NEW YORK (AP) – Time Warner Cable Inc. last year became the first major U.S. Internet service provider to charge customers extra if they exceeded a certain amount of data traffic every month. That trial run apparently went well, because the company said Wednesday that it will expand the test to other cities.
Many ISPs have imposed caps on how much their subscribers can download each month. Time Warner Cable broke from the pack by setting relatively low limits – for instance, 5 gigabytes for subscribers paying $30 per month – and then charging $1 for each gigabyte over that limit.
It takes thousands of e-mails and Web pages to reach a gigabyte of usage, but video and software downloads consume much more data. A DVD-quality movie is roughly 1.5 gigabytes.
Consumer advocates have criticized the caps, saying they could discourage people from using the Internet and could stifle online video as a competitor to cable TV.
Time Warner Cable spokesman Alex Dudley said his company's trial, in Beaumont, Texas, had shown that the system is capable of metering and billing accurately. It will soon be expanded to four more markets, for now undisclosed, to give the company a better understanding of how the system works.
The intent behind charging by the gigabyte is to have subscribers who use the Internet more pay for the upgrades necessary for the company to keep up with increasing traffic, Dudley said.

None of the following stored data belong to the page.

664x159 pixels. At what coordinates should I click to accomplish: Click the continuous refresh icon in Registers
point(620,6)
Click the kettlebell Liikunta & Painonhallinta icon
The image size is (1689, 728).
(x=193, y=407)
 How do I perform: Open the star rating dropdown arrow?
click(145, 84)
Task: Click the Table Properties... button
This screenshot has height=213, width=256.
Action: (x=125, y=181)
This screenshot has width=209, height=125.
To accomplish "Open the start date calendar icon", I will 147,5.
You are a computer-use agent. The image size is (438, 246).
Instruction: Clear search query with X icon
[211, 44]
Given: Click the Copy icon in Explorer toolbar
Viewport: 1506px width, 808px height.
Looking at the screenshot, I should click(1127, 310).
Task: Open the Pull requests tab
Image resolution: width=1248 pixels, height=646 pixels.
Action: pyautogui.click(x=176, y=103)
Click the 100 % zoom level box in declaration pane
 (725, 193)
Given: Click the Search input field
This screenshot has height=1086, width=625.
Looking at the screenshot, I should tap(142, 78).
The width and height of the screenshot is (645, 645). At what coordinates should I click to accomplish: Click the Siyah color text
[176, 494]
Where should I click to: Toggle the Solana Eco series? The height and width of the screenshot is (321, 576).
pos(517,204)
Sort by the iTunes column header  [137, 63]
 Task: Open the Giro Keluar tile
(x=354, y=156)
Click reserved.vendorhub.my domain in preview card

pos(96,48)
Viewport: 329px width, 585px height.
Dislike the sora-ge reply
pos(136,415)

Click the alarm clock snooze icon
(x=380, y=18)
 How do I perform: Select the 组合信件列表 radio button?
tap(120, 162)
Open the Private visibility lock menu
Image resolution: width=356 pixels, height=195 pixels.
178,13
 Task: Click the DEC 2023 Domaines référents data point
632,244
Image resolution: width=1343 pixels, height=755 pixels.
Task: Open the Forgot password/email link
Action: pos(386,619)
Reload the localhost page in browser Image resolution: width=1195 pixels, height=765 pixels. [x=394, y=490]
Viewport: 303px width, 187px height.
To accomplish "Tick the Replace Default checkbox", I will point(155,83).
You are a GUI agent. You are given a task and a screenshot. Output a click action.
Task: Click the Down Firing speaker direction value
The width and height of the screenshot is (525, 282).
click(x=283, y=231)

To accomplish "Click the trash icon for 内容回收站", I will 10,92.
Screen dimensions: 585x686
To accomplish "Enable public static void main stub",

"It's clear to us that customers want online video, which requires substantial investment in the network," Dudley said. "We're willing to make that, and we're trying to find an equitable way to distribute the cost of that investment."
Dudley said a "small but vocal percentage" of users in Beaumont were unhappy with the amount of data they could use (the top tier is 40 gigabytes per month). The company plans to address that by introducing plans with larger monthly "buckets" of data, as well as cheaper ones for casual users.
Time Warner Cable is the third-largest ISP in the country, with 8.7 million subscribers. AT&T Inc., the largest ISP, late last year started experimenting with bandwidth caps of 60 to 150 gigabytes per month in Reno, Nev. (story here).
Comcast Corp, the second-largest ISP, has capped use at 250 gigabytes for everyone (story here).
Among the top-four ISPs, only Verizon Communications Inc. has no caps on its wireline broadband.